* **EXERCISE AIM**
Reproduce word for word everything in the Michael Jackson comment thread below, from "The temptation to" down to "of the State.".

* **SELECTED EXCERPT**
════════
As for the charges against him, they were absolutely horrifying. But, for anything it might be worth, let us not forget that he was never convicted of any crime ion(and acquitted by a jury in the second case). For better or worse, our country considers him legally innocent.

As for adoption, there was no need for him to adopt the children. He was their legal parent and on their birth certificate.

Please don't misread me, it's obvious Jackson had serious and troubling issues. But I don't think the man deserves to be vilified and cast aside as if he was unfit of humanity. Or to put it differently, perhaps we all deserve to be seen as the wicked sinners that we are. But then there's grace, thanks to our Lord.

I guess what troubles me most is that this line of thinking appears at a site hosted by Prison Fellowship. Not that I know much about the ministry, but I guess I assumed more compassion would be advocated.


Amy, please note that Michael Jackson himself was not called a "freak show." In fact, we discussed that very point behind the scenes and were careful to avoid calling him that, for the very reasons you cite. Still, even while having compassion for his problems, it's hard to avoid the fact that the man lived at the center of a freak show of his own making.


Amy, what's truly shocking is that a conservative Republican would ever say "[...] we need to more strictly regulate the whole industry [...]". Michael was indeed a force for change. ;-)

jason taylor

Not really Lee. It is Libertarianism that is about limitation of government, period. Conservativism cares about limitation too but cares more about where the government's power is, then about it's simple quanity of power.

The temptation to reduce others to pawns is extremely dangerous, one of the most dangerous in our age. It is especially dangerous because an authority figure in a large organization can't avoid doing so sometimes and the dividing line between what is necessary and what is pernicious can be very thin. This fact is most certainly one of the main arguments for reducing government. Nontheless protecting people from each other is accepted by conservativism as being one of the main justifications for government and perhaps a source of legitimacy in itself. As a corralary to this, the fate of those who are reproduced in new and unusual ways is certainly within the legitimate interest of the State.

Diane Singer

I've been trying to avoid the MJ news as much as possible. It's already been a circus, and it will probably get even worse in upcoming months as the cause of his death becomes known, and more aspects of his bizarre lifestyle come out. My sympathies are with these children. Regardless of whose they may be biologically, Michael was they only dad they ever knew: now, they've lost a father, and they are in danger of becoming victims of those who will spend the next 20 years preying on Michael's legacy. Weep for the children.

Benjamin Ady

So in your regulation of things, you would have rules based on what someone has been charged with, even if they were never convicted? Isn't this a bit a move even further into the insanity of trial by media?

That sounds kinda scary. I mean with convictions alone we already have the highest per capita incarceration rate in the world, as everyone here at the point doubtless knows too well.
════════
* **RAW DATA**
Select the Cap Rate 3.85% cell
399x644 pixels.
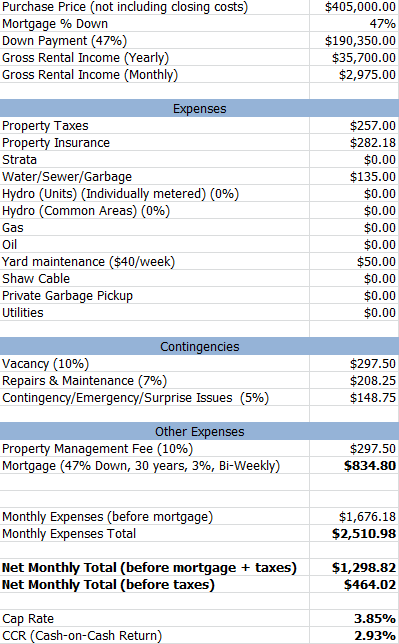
════════
* **REPLY**
The temptation to reduce others to pawns is extremely dangerous, one of the most dangerous in our age. It is especially dangerous because an authority figure in a large organization can't avoid doing so sometimes and the dividing line between what is necessary and what is pernicious can be very thin. This fact is most certainly one of the main arguments for reducing government. Nontheless protecting people from each other is accepted by conservativism as being one of the main justifications for government and perhaps a source of legitimacy in itself. As a corralary to this, the fate of those who are reproduced in new and unusual ways is certainly within the legitimate interest of the State.